Because LCD glass is its biggest business by far, last winter's market dip prompted Corning to cut 3,500 jobs. Based in the city of Corning in western New York, Corning also makes ceramic auto-pollution filters and is the world's largest producer of optical fiber and cable. It employs 24,500 people.
BY THE NUMBERS: Analysts surveyed by Thomson Reuters, whose estimates typically exclude one-time items, expect fourth-quarter profit of 42 cents a share on revenue of $1.45 billion. That would be up sharply from a comparable 13 cents a share on sales of $1.08 billion in the fourth quarter of 2008. Its net profit a year ago plunged 65 percent to $249 million, or 16 cents a share.

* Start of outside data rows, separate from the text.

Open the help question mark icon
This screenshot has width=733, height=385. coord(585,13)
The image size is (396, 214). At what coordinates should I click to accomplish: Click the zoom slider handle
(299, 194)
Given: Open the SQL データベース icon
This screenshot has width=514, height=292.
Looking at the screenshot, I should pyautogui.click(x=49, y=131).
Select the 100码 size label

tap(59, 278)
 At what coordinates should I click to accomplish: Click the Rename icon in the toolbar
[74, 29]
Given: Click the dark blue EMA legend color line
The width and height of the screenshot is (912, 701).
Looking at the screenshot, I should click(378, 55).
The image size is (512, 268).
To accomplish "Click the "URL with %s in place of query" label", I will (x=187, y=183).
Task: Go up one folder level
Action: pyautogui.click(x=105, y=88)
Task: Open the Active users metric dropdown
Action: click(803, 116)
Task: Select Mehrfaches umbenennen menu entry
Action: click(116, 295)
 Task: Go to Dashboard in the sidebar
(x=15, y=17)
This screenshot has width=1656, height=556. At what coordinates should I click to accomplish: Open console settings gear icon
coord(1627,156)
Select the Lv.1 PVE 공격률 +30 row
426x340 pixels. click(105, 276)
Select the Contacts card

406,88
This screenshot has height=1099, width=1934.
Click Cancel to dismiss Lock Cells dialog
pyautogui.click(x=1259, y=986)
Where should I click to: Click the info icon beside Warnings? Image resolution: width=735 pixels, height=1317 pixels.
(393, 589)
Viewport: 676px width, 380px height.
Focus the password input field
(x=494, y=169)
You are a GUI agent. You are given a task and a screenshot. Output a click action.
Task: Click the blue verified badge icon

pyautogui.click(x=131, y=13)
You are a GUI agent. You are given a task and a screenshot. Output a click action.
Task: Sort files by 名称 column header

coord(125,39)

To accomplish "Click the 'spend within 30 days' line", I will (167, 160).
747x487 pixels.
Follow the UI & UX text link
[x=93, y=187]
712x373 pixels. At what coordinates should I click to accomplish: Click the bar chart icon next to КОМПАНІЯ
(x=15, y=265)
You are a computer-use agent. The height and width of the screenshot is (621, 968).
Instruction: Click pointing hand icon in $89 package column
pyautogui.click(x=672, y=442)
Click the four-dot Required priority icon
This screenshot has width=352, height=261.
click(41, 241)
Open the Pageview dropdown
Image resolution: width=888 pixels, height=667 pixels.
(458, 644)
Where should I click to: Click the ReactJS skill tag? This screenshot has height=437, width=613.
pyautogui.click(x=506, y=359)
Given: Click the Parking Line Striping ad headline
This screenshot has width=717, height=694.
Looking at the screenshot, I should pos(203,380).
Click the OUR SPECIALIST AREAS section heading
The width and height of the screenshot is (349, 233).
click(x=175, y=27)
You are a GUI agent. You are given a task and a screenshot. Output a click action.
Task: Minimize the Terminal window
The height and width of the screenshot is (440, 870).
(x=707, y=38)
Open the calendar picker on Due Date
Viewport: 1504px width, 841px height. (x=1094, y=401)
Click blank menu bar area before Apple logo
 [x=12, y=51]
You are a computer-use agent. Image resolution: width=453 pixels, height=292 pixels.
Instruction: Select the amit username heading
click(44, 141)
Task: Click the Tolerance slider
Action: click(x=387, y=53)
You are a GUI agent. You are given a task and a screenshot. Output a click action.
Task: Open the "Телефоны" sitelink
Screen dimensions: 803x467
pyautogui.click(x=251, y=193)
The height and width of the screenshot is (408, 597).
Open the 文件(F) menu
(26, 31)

ANALYST TAKE: Jefferies & Co. analyst George Notter, who has a "Buy" rating on Corning, lifted his price target for Corning's shares to $23 from $22.50 in a note to clients on Jan. 11. Notter thinks Wall Street is underestimating the long-term market size and trajectory for LCD-TV unit sales, citing strong December retail sales at Best Buy Co., Target Corp., BJ's Wholesale Club Inc. and Costco Wholesale Corp.
Citigroup analyst Jim Suva boosted his 2009 profit estimate to $1.36 from $1.34 and his 2010 estimate to $1.84 from $1.57. Analysts surveyed by Thomson Reuters expect $1.68 on average this year.
STOCK PERFORMANCE: Corning shares jumped 26 percent in the quarter. They are trading near the high end of a 52-week range of $9.12 to $20.84.